The International Grains Council (IGC) published its first projections of supply and demand for the 2025/26 season on 20th March. It forecasts that wheat carryover stocks will fall by six million tonnes year-on-year, despite an eight million tonne increase in wheat production. For the wider grains complex, a forecast 52 million tonne increase in maize production leads to a one million tonne increase in total grain stocks. The increase in stocks is further underpinned by an eleven million tonne increase in major exporter stocks. This will put pressure on maize prices which is the main cereal crop in terms of global output.
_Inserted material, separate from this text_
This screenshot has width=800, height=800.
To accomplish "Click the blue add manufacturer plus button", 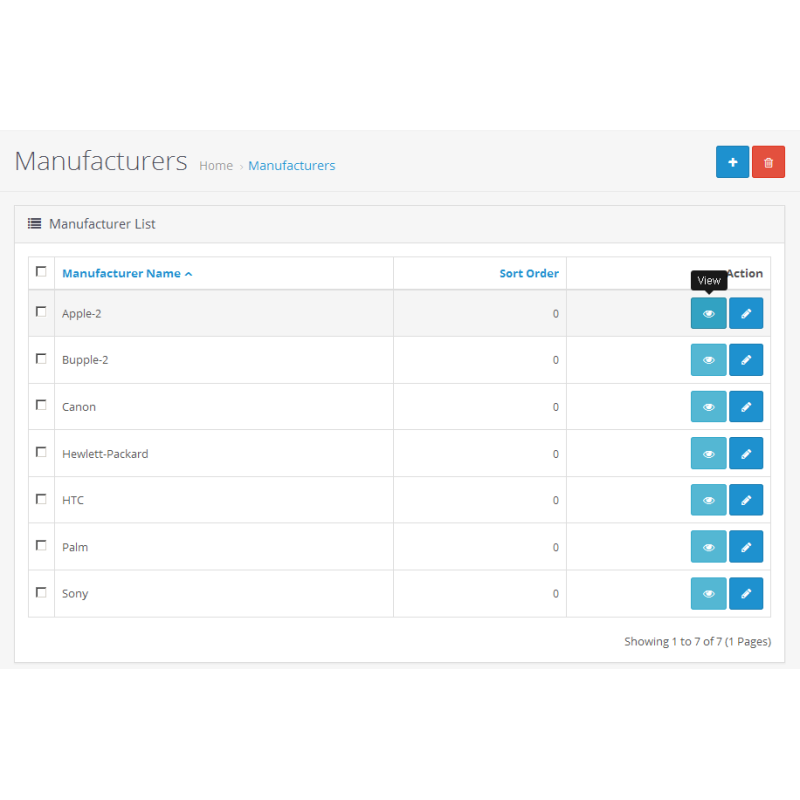I will tap(732, 162).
There is still a long way to go until the 2025 crops are harvested so there is time for prices to move in either direction depending on crop progress and conditions.
For oilseeds, soyabean stocks are expected to rise marginally, year-on-year (up one million tonnes). However, prices have been undermined by the ongoing ‘trade war’. Following a drawn-out anti-dumping investigation, China has placed 100% tariffs on Canadian canola (rapeseed) oil and meal. Since the beginning of March, the value of Paris rapeseed futures (Nov-25) has fallen considerably. From 3rd to 17th March the value of the contract fell by €40 per tonne (reaching €460 per tonne). Prices have since recovered to €475 per tonne.
Currency is another important watchpoint for the UK market. Sterling has moved stronger against the Dollar. This reduces UK grain prices relative to global markets. However, it also makes imported inputs cheaper. Movements against the Euro have been mixed although the Pound is currently weaker than at the start of the year (supportive of rapeseed prices in the UK).

Fruit & Veg Aid Scheme
Defra has confirmed that the Fruit and Vegetable Aid Scheme will close at the end of this year. The scheme continued funding that was available under the CAP to provide Producer Organisations (POs) in the horticultural sector with support for innovation, collaboration and assistance to market products. It provides £40m per year to the sector through matched funding. The announcement only applies to England, with the administrations in Scotland and Northern Ireland already extending their equivalent schemes. The situation is Wales is unclear, as is the what happens where POs operate across different countries. Defra has stated that it is considering the best way to support horticulture in the future and announcements will be made ‘in due course’. The PO model is widely seen as a success in the horticulture sector. The expectation is that Defra will move to a capital-grants model for any sectoral support in future. This is seen as less flexible and more restrictive than the current system.